Before starting the review, I did a quick comparison between this and the shorter version, and I can't decide which one I like better. The other one has a nice simplicity to it, and the repetition stands out more, but at the same time, this version has more intensity because you were able to draw out the images and emotions that much further. There were places in the first few paragraphs where the language was a little wordy, with some unnecessary things (like "it was all in futility" and "it was a futile effort"), but I really liked the effect of the descriptions, how because of the darkness, you evoked other senses and focused on interesting details like Hermione's thirst and her humming. Adding these things really enhanced the story.

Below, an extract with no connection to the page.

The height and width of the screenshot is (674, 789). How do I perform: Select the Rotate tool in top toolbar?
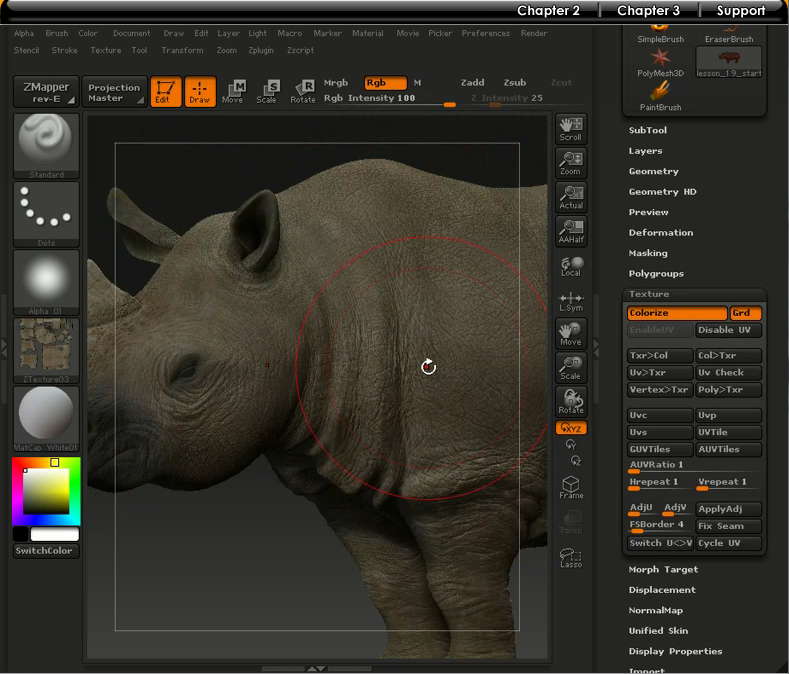click(302, 92)
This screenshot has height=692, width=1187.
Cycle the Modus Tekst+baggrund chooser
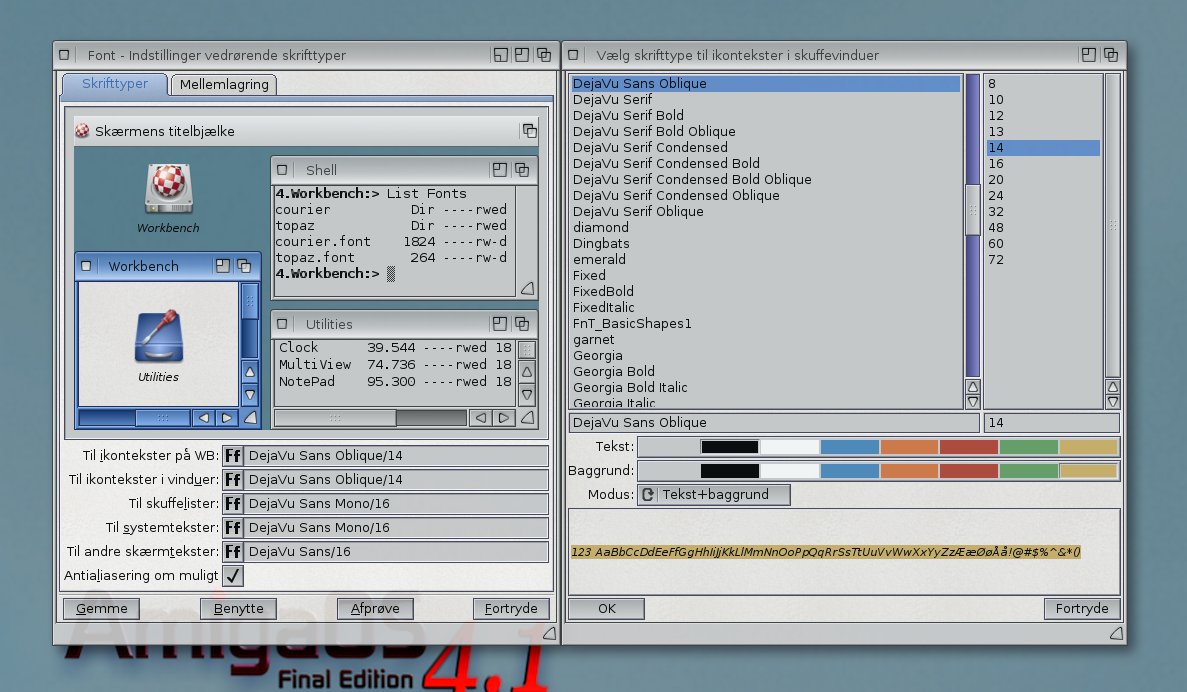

I can see why you felt compelled to make an extended version. And I think you expanded to just the right amount - to go further, even though I'm curious about how the characters got to this point and what happened to the others on the battlefield, would be to lose the structure. The repeated "not at all" statements are incredibly important, and the story grows well around them. They're like an echo in Hermione's mind as her body slowly shuts down, especially near the end, when it's that she knows she won't be afraid anymore. That progression was perfect, how it's at first that she couldn't be afraid, then that she would tell him that she wasn't afraid, and finally that, in death, she knows that she'll never be afraid again. Amazingly done!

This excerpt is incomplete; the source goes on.